"The idea has to be more than a scribble on a paper napkin," he said Monday. "There has to be something to show, a product with some momentum that needs a boost of cash but hasn't gotten big enough to get the interest of venture capitalists."
Case has been on this mission for a year or so, clocking 3,000 miles on a bus, visiting towns (14 so far) on an entrepreneurial funding and promotion project called "Rise of the Rest."
"There's a lot of great talent and great ideas coming out of places besides Silicon Valley, New York, and Boston that get all the national media attention and VC investment," he said.
On Sept. 29, Case will run that gauntlet in Philadelphia, luring start-ups for a show-and-tell organized by his Washington, DC.-based investment firm Revolution with help from Philadelphia's manager of entrepreneurial investment, Archna Sahay.

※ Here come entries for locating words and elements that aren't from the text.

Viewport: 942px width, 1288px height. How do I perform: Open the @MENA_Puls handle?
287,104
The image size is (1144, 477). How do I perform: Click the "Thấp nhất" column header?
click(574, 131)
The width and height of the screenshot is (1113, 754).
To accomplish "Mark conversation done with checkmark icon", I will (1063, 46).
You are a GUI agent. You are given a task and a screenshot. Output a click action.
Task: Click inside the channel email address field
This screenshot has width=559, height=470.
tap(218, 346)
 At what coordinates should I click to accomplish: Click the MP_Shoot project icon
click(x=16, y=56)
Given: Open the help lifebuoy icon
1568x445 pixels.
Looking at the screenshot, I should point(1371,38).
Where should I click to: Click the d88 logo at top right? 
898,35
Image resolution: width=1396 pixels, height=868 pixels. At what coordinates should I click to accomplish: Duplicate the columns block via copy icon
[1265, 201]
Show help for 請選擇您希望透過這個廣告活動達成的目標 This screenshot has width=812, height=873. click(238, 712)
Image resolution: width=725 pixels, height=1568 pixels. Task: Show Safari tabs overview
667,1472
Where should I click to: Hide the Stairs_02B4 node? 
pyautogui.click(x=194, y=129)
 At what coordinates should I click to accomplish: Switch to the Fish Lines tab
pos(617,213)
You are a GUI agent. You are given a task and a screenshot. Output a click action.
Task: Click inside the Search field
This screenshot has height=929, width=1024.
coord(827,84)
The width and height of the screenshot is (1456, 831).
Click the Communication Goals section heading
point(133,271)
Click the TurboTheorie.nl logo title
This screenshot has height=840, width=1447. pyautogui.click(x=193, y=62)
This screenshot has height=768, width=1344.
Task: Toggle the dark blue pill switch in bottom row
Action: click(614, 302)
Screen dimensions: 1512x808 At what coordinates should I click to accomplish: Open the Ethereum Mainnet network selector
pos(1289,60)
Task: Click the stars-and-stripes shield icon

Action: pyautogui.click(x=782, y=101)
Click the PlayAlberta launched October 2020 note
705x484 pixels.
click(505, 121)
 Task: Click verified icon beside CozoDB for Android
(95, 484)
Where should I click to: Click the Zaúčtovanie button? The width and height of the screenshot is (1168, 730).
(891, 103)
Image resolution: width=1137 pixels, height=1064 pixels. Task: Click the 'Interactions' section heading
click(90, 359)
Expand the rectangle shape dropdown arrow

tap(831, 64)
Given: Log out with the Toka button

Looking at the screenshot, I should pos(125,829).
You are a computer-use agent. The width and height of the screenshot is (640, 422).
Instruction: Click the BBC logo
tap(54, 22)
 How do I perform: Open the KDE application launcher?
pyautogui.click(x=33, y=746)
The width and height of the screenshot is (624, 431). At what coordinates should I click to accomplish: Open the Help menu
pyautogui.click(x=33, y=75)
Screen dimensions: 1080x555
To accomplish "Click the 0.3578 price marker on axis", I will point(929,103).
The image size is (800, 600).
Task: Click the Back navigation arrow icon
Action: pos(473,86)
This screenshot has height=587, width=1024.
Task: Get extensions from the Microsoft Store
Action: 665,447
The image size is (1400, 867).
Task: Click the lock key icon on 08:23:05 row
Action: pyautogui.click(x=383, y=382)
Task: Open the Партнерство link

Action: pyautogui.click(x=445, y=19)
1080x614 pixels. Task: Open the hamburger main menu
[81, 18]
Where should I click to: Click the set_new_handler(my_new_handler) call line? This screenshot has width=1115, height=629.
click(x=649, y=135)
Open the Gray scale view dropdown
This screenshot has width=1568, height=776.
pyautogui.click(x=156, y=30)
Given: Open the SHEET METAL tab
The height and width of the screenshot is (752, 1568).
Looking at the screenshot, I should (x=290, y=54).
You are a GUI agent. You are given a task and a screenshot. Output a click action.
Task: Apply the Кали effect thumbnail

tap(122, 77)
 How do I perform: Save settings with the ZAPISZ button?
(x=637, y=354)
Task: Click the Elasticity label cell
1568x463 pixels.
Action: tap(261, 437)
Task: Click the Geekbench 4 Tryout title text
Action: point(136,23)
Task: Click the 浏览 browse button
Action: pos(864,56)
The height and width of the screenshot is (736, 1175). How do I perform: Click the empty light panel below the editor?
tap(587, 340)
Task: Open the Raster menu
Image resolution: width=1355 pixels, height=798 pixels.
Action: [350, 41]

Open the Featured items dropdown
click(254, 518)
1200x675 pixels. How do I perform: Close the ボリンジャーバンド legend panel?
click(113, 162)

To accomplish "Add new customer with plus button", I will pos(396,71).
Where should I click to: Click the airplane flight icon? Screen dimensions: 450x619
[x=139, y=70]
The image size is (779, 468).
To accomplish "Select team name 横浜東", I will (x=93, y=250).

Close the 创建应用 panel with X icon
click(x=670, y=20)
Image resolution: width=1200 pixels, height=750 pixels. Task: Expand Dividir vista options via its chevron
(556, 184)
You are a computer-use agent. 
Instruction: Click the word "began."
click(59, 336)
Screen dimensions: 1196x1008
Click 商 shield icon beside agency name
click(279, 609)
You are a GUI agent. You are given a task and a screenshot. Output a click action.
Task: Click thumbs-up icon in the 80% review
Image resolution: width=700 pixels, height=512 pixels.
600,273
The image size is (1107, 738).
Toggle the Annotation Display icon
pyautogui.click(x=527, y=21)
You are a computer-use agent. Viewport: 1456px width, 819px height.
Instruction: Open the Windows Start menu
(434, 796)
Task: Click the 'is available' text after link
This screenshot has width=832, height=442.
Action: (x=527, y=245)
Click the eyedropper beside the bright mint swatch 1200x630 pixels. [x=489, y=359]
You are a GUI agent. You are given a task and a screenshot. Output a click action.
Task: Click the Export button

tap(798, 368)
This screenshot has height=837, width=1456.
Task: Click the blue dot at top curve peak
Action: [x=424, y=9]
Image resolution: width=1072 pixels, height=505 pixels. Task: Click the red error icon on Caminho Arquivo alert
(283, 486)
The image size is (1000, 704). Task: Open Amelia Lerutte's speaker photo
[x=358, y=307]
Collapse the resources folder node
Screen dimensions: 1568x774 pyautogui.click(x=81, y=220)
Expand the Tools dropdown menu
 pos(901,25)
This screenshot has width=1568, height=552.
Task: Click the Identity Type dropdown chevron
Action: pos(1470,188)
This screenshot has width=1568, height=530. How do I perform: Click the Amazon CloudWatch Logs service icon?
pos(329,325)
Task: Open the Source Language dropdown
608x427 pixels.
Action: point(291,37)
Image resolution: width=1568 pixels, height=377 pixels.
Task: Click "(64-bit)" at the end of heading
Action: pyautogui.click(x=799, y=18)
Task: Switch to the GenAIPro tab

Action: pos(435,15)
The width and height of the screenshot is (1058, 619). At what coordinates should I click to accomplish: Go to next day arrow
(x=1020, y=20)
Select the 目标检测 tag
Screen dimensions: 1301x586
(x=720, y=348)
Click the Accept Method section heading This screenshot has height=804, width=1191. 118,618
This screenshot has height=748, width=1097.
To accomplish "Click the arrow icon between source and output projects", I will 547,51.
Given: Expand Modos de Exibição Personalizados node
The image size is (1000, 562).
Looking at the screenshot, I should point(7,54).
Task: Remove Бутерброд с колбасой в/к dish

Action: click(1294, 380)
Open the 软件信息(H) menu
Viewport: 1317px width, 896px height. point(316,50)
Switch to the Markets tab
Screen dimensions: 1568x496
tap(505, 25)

"First we'll take him around town, show him all the Philadelphia tech zones, up to the Northern Liberties/Old City/'Nerd Street' area, then to Center City, out to University City, and down to the Navy Yard, also with stops to take in maker community centers like NextFab," Sahay said. "Then we'll stage the pitch event at the end of the day, in a funky space that can hold 500 to 700 spectators, with local professionals joining Steve in the judging."
Case said he would not mind if the pitching happened "on the mall near the Liberty Bell and Independence Hall. Philadelphia was truly America's start-up city. And Ben Franklin was one of America's first great inventors."
Of course, Case is a major success story, too. He masterminded the first Internet company to go public in 1992 - AOL - "then with 200,000 customers," sold it off a decade later to Time-Warner "valued at market cap of $150 million, with 25 million customers."
Case already has his hall pass to the White House. In fact, he'll be helping out Tuesday at the first White House demo day, talking up the cause of American innovation and introducing some of his off-the-beaten- track finds as the first "Presidential Ambassador for Global Entrepreneurship."
And he's a "glass-half-full guy," Case said. "You'll see that when we visit. We keep the pitch presentations positive, stay optimistic. We're not trying to tear people down just to make a dramatic TV show."
Ah, but when all is said and done, the guy just might have one.
"Video cameras are rolling," Case said, "all the time."
Want to pitch a product or service? Sahay said all are welcome to apply as long as they are in or near Philadelphia by visiting www.riseofrest.com. The submission window closes Sept. 13 at 11:59 p.m.
Eight entrepreneurs will be selected to make a four-minute pitch, then have three more minutes to amplify the presentation in a back and forth with judges.